Whina: Whaea o te Motu
Director Bryan Bruce
Producer Bryan Bruce
Editor Jim Brakenbury
With Narrator: John Bach
Historian the late Doctor Michael King, speaks to Dame Whina Cooper (Te Rarawa) about her life and the Hokianga district. Dame Whina was the eldest child from the second marriage of Heremia Te Wake, a prominent chief of the Northern Hokianga. She was born in 1895, on the earth floor of the hut overlooking the Hokianga Harbour. Heremia groomed her to take his place as a future leader and as a devout Catholic. He built St Peter’s, Whakarapa, which stands below Panguru Mountain. It was opened in October 1883. Sir James Carroll, Minister of Native Affairs assisted in the raising and the educating of Whina, who graduated from St Joseph’s Māori Girls College, Greenmeadows, Napier in 1910.
She married a young surveyor named Richard Gilbert, then in 1949 William Cooper.

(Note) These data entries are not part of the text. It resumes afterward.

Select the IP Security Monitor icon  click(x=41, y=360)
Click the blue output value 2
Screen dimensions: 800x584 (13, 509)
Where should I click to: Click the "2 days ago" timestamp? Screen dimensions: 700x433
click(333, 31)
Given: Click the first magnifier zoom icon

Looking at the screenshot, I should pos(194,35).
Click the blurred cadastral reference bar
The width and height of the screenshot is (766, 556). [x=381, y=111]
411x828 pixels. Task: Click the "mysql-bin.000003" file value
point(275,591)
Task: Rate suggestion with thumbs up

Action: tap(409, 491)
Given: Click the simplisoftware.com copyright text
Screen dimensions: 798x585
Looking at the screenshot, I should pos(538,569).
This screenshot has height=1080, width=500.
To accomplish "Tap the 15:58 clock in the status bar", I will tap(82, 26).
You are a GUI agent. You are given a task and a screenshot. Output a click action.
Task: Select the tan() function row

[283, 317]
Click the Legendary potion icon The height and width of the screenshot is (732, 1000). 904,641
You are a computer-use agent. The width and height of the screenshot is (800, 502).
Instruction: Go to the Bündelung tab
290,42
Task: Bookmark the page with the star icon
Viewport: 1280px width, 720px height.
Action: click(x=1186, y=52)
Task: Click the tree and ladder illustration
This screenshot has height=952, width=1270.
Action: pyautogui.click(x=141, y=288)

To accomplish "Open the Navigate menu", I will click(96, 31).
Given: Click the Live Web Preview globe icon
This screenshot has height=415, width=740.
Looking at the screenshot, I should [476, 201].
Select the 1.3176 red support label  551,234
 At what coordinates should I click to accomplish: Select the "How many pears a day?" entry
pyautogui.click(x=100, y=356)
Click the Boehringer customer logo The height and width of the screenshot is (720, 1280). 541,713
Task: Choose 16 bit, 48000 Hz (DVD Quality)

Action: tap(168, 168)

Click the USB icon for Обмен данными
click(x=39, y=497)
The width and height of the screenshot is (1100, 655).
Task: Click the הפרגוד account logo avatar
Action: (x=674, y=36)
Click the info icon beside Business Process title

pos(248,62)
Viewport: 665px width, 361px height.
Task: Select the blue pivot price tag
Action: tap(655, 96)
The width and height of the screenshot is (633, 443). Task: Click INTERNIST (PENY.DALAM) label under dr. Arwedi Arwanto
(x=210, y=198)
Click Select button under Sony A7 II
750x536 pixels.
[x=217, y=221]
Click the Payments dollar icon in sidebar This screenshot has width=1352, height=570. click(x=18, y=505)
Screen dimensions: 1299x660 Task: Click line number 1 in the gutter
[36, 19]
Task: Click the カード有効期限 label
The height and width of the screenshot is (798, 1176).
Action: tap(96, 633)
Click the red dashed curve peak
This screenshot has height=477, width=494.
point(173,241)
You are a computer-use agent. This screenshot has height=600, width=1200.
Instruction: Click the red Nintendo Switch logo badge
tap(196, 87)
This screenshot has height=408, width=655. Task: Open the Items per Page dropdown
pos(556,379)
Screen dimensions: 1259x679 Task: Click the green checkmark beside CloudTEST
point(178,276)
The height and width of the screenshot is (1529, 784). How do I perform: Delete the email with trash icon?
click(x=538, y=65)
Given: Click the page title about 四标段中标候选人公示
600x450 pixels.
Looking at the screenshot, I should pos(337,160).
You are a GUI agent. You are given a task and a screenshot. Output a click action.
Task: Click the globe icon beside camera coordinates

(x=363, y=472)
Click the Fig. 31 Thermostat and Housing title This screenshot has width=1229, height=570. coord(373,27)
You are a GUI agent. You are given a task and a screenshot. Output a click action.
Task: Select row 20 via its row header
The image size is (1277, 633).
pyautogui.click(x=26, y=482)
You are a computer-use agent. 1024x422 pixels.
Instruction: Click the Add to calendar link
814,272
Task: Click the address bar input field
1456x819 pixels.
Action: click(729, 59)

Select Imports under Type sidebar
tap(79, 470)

At 56 she became the first leader for the Māori Women’s Welfare League; in 1956 received an MBE; she began fundraising for the first urban marae and in 1964 Te Unga Waka, in Newmarket was opened; in March 1974 she formed Te Matakite, the Land March Organisation; on Waitangi Day 1981 she was invested as Dame Whina Cooper; she delivered the ‘Welcome’ message for the 1990 Commonwealth Games. Her daughter, Hine Puru speaks about Whina’s alienation from her people in the latter years of her life.
This Matariki screening is to support of the exhibition “Wāhine: Beyond the Dusky Maiden” at Turnbull Gallery , 6 June-25 August, 2017.